The charcoal trade is one of many assaults on Somalia's environment. Toxic wastes were dumped into many rivers years ago by foreign companies unafraid of government regulators. Wildlife, once plentiful in Somalia, has been killed with such abandon that there is believed to be relatively little left. But Mr. Osman's crew of six, charged with monitoring a country about the size of Texas, is barely able to identify the extent of the environmental devastation, never mind do anything about it.
The former government of Said Barre, which fell in a coup in 1991, had banned the export of charcoal, and imposed stiff enough penalties on violators that few made a living off the trade.
Even in the early days of Somalia's descent into chaos, when Gen. Muhammad Farah Aideed controlled parts of the south of the country in the early 1990's, he continued to ban logging.
But after he died in 1996 and his son, Hussein Muhammad Aideed, replaced him, charcoal exports soared, driven by the simple logic of economics: a bag of charcoal that sells in markets here for $4 fetches $10 or more in Arab countries that have banned their own production of charcoal for environmental reasons.
A decade ago, the United Nations estimated that 14 percent of Somalia was covered with woodland. Some experts say that figure may now be as low as 4 percent. As for charcoal production, the United Nations estimates that 112,000 metric tons were produced in 2000, of which 80 percent went abroad. Exports of charcoal may have overtaken those of bananas, once a major source of foreign currency for Somalia.
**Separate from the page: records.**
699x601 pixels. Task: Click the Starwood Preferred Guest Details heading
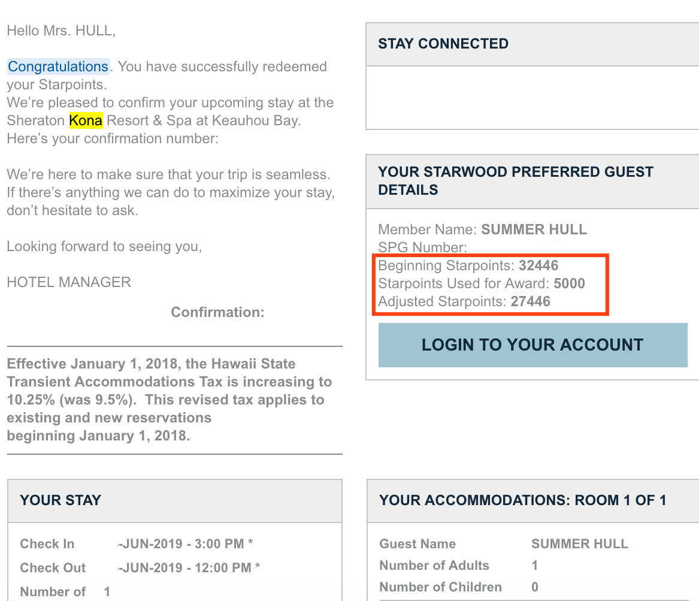coord(515,180)
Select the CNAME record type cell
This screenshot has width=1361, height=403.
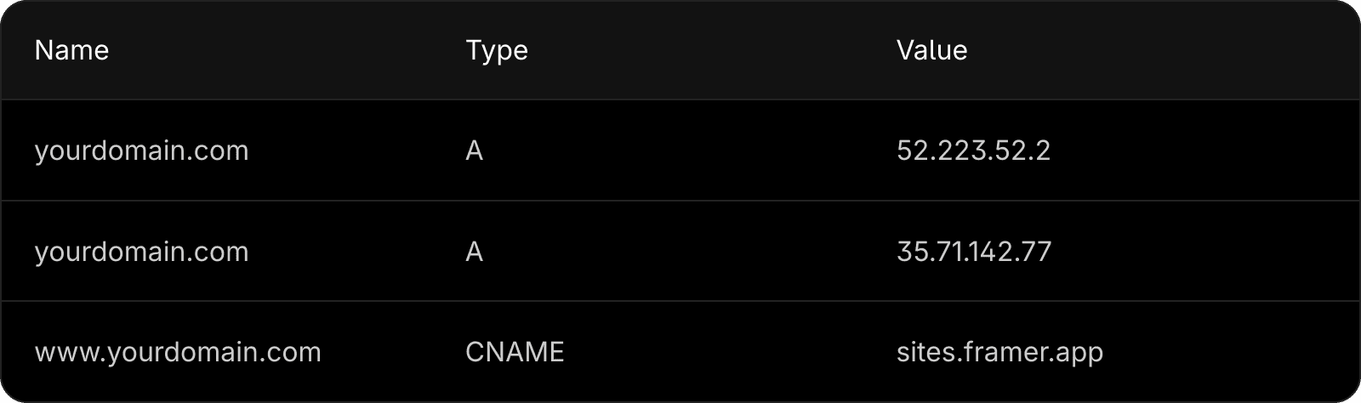[x=515, y=352]

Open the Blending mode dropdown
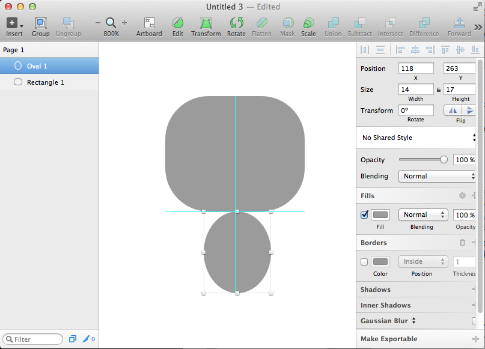(437, 176)
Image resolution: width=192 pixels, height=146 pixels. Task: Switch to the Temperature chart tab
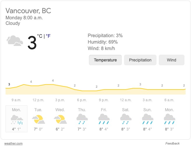coord(105,60)
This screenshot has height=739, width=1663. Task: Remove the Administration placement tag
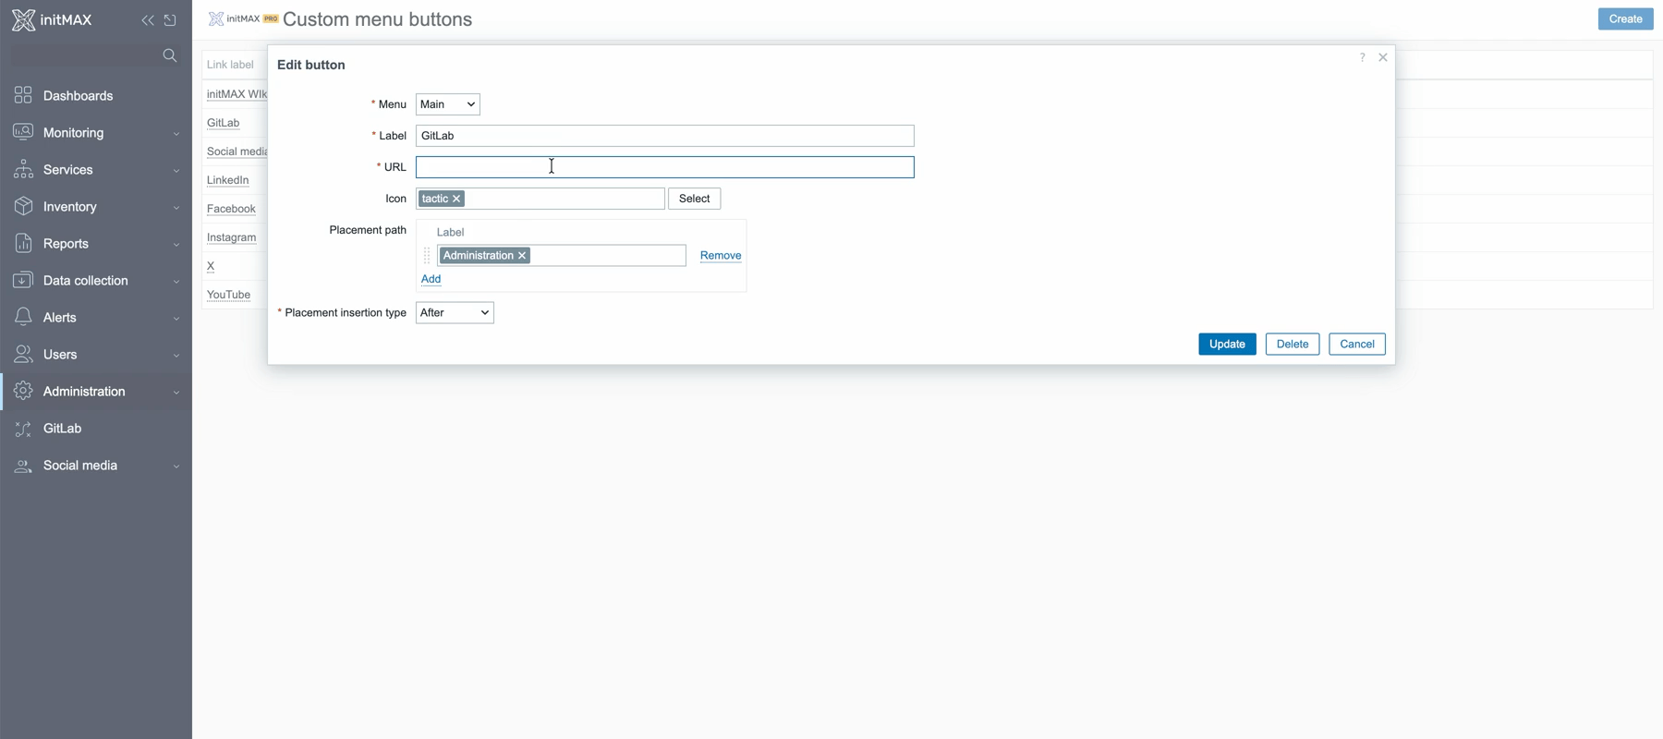[522, 256]
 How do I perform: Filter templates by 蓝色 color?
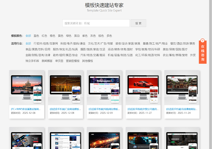click(x=36, y=36)
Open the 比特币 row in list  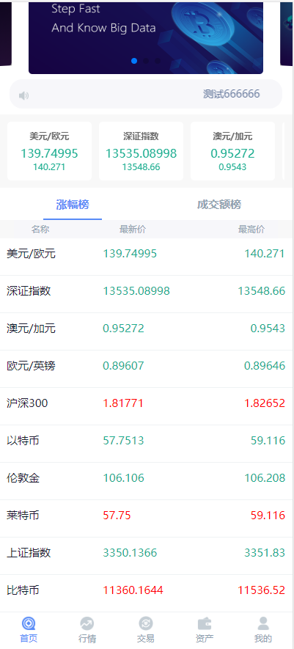click(147, 590)
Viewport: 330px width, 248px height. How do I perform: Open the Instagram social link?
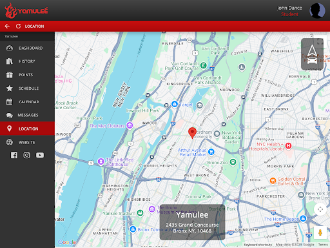click(26, 155)
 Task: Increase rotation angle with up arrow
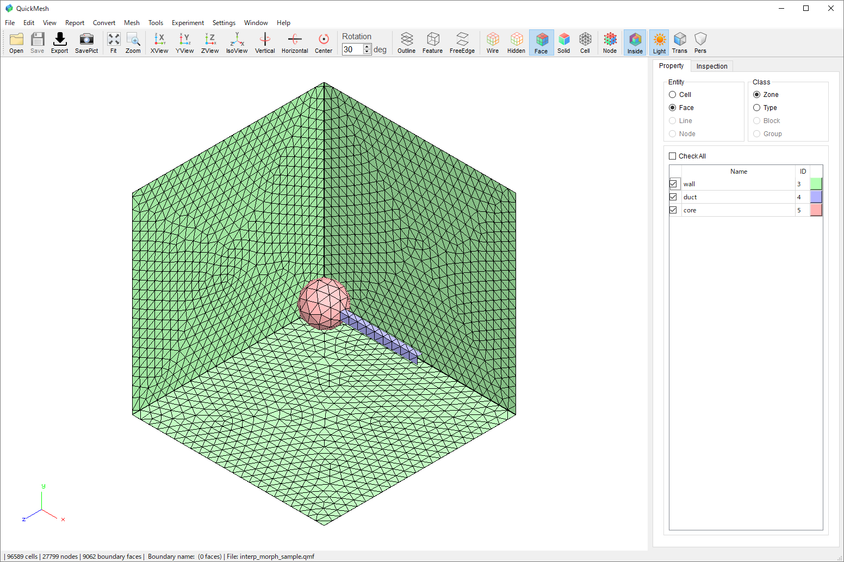[368, 46]
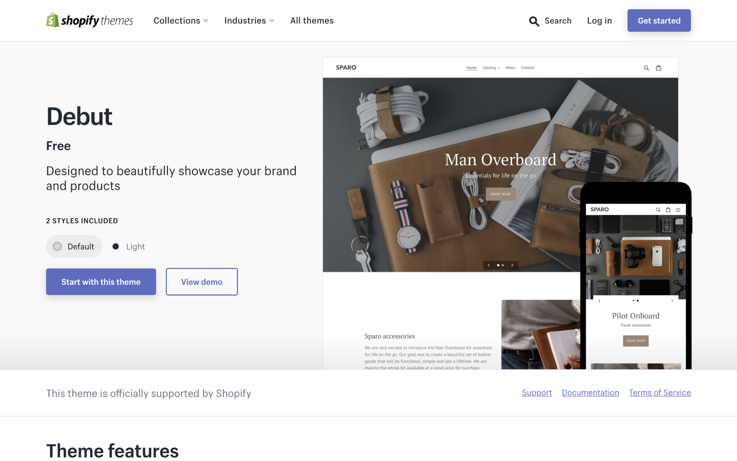The width and height of the screenshot is (737, 461).
Task: Click the search icon in desktop preview
Action: (x=646, y=68)
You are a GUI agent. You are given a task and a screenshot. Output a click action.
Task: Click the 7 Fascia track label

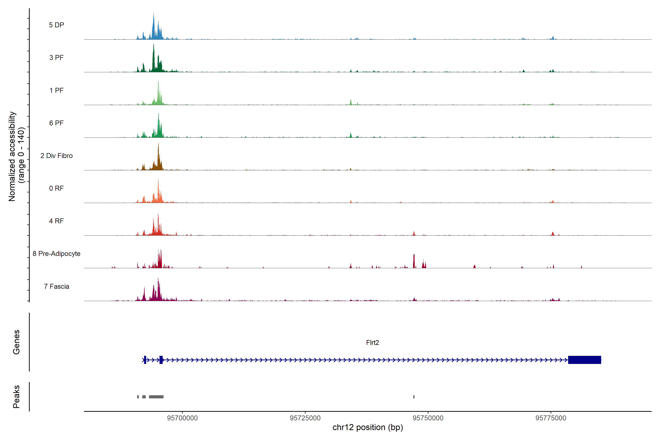pos(56,286)
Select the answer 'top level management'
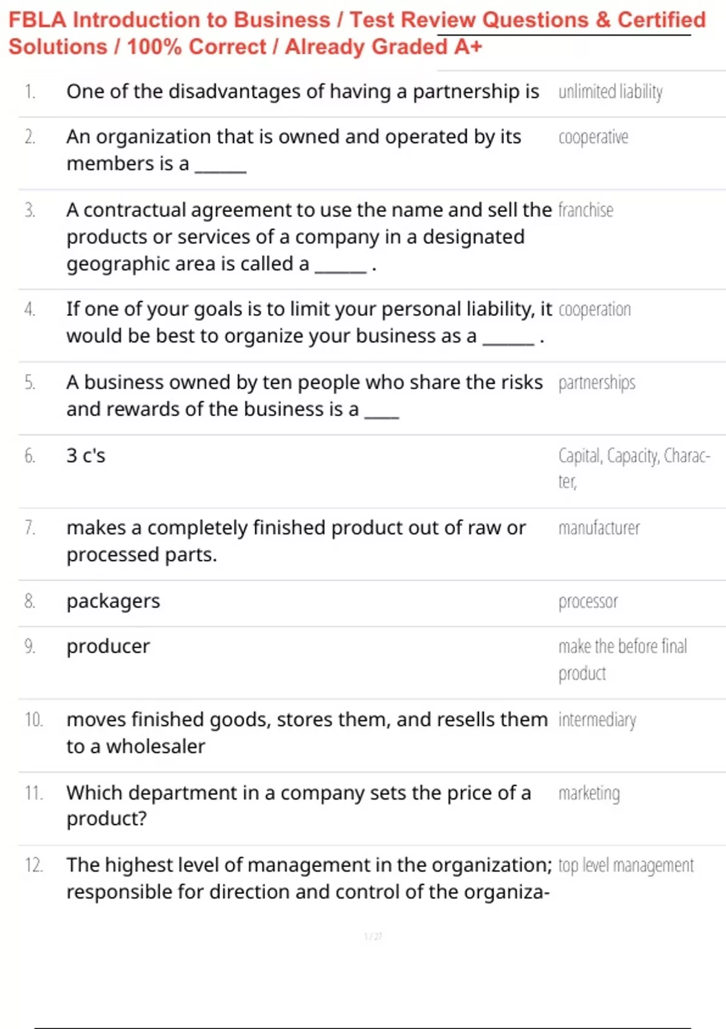The width and height of the screenshot is (726, 1029). pos(626,866)
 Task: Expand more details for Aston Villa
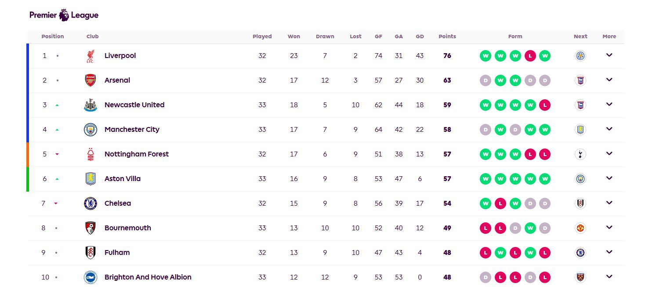pyautogui.click(x=609, y=178)
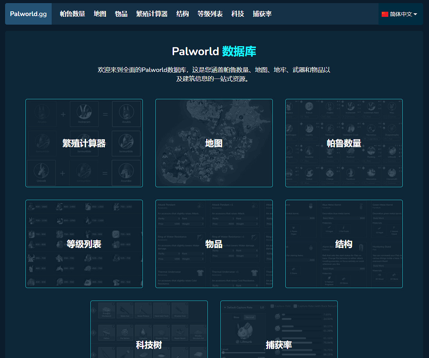Open 帕鲁数量 in the navigation bar
Viewport: 429px width, 358px height.
tap(72, 14)
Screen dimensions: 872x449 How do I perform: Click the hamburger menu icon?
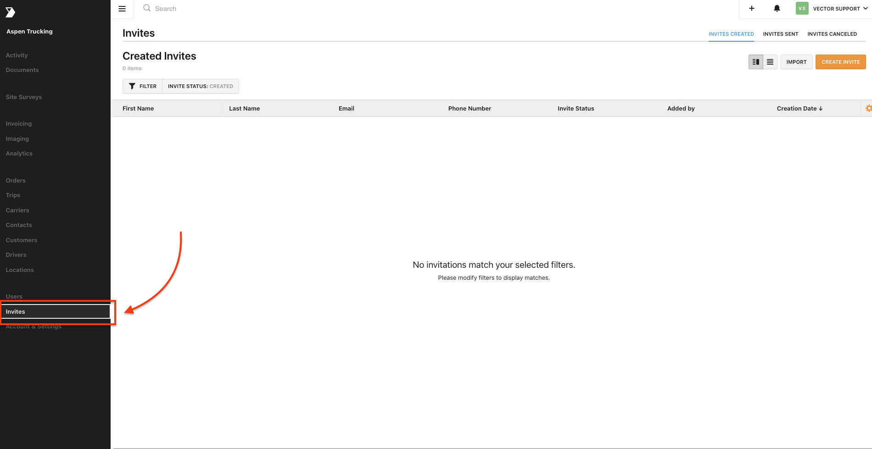pos(122,9)
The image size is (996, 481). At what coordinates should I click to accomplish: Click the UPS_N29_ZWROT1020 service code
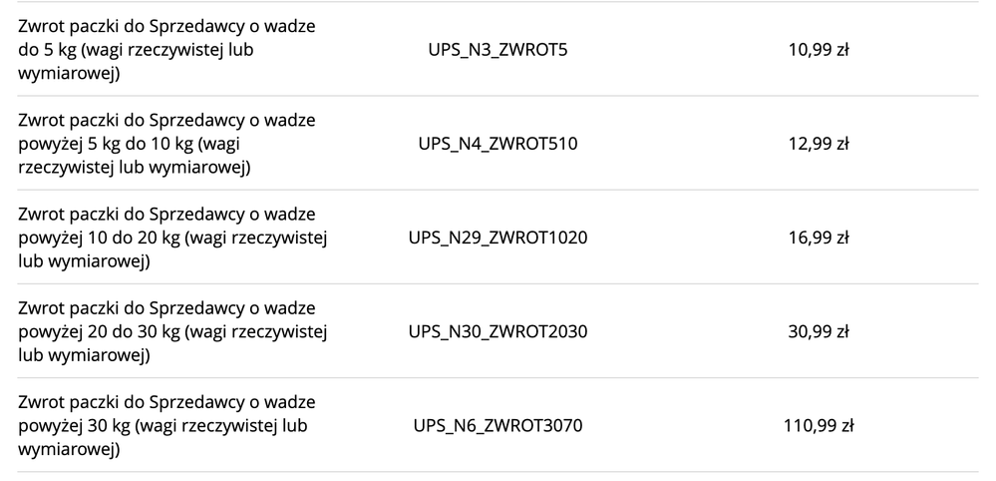tap(498, 238)
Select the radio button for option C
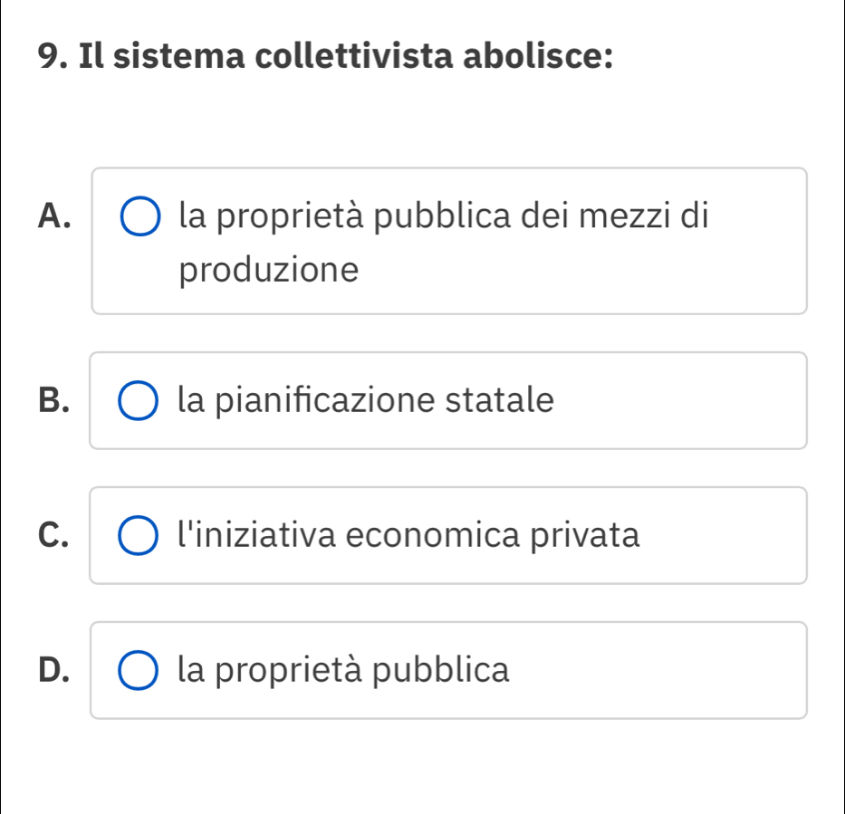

Livestock exports have long been hindered by a ban imposed by various Arab countries on camels, sheep, goats and cattle, ostensibly because of concerns over animal health. So, instead, Somalia sells the charcoal with which Arabs grill their meat.
Somalia is rugged, with little arable land. It is believed to be rich in iron ore, tin, bauxite and uranium, perhaps even in petroleum and natural gas reserves.
For now, though, charcoal is Somalia's only precious material, and it allows thousand of low-paid laborers to make a living.
"It's very dangerous, but it's how I survive," said Hassan Ali Farah, showing a stump where his left thumb used to be, chopped off in an ax accident, and a nasty burn on his chest, the result of a charcoal fire that went awry.
Another danger that workers like Mr. Farah face are the land mines scattered through the Somali countryside in years of war.
Most of the charcoal profits go to the traders and the faction leaders who control access to the forests. To these men, environmental damage is of secondary concern.
"It's one of the main businesses in the country," said Ali Gulied Mahed, 58, a middleman who was standing beside several dozen fully loaded trucks at Mogadishu's main charcoal market.
To men like him, the economics are simple: the trees are free and the labor is cheap. A ship laden with 100,000 sacks of "black gold" has $1 million in cargo, a haul that is typically traded for the many goods that Somalia lacks.
To turn trees into charcoal, workers dig a huge pit, bury the wood and set it ablaze, but only limited oxygen is allowed into the fire. What results are shards of charcoal.
Although most of Somalia's charcoal is sent overseas, it remains the main cooking fuel for Somalis. Throughout the country's previous export bans, local use has always been permitted.
But in the past, axes were used to fell the trees. Now that charcoal has become a big business, forests buzz with the sound of chain saws.
"The charcoal problem is really a symptom of the far greater problems we're facing," said Mr. Ali of the Somali research institute. "These are armed, irresponsible guys who are ruining the land because they want to eat."